[Bug]: s6-log lock collision in multi-container setup with shared /opt/data volume

### Bug Description

 Bug Description

    When running multiple Hermes containers from the same image sharing a single /opt/data bind mount (e.g., a gateway container + dashboard container + custom profile container), the 02-reconcile-profiles cont-init script in every container registers s6 service slots for all profiles -- not just the one the container actually runs. This causes s6-log instances in the "wrong" containers to crash-loop with fatal: unable to lock errors.

    Environment

    - Hermes Agent: v0.14.0 (Docker image nousresearch/hermes-agent:latest)
    - Docker Compose multi-container setup with shared /opt/data bind mount
    - 3 containers: gateway (default profile), gateway (custom profile), dashboard



   

### Steps to Reproduce

 1. Set up a docker-compose.yml with two or more Hermes containers sharing the same /opt/data volume:
       - hermes-agent running gateway run (default profile)
       - hermes-custom running hermes -p custom gateway run
       - dashboard running dashboard --host 0.0.0.0 --insecure
    2. Start the stack: docker compose up -d
    3. Check logs on the dashboard or agent container:

       docker logs hermes-dashboard 2>&1 | grep s6-log

### Expected Behavior

Only the container actually running a given profile's gateway should register and run the corresponding s6 service slot (and its log sub-service). Other containers should not attempt to run s6-log against the same log directory.

### Actual Behavior

 Every container's 02-reconcile-profiles walks all profiles under $HERMES_HOME/profiles/ and creates s6 service directories for all of them under /run/service/gateway-<name>/. The gateway service itself gets a down marker file (so it doesn't actually start in the wrong container), but the log sub-service (/run/service/gateway-<name>/log/) has no down file and always starts.

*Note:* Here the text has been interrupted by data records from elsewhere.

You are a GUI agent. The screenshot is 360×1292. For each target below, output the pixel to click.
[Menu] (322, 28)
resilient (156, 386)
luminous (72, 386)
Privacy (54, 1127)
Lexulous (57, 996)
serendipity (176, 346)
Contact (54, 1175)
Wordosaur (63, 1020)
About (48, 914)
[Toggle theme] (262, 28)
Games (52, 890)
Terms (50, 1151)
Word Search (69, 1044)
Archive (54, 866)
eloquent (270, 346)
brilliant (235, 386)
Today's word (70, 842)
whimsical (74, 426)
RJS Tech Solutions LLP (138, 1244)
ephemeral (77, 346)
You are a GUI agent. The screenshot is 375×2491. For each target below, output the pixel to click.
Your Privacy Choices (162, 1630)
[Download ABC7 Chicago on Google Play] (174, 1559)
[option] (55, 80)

    Each log sub-service runs:
    sh
    exec s6-setuidgid hermes s6-log 1 n10 s1000000 T "$log_dir"


    s6-log tries to exclusively lock $HERMES_HOME/logs/gateways/<name>/lock. The first container to grab the lock wins; all others get:

    s6-log: fatal: unable to lock /opt/data/logs/gateways/default/lock: Resource busy
    s6-log: fatal: unable to lock /opt/data/logs/gateways/community/lock: Resource busy


    Since s6-supervise restarts the log service on every crash, these errors repeat indefinitely in every container that doesn't own the gateway.


### Affected Component

Configuration (config.yaml, .env, hermes setup)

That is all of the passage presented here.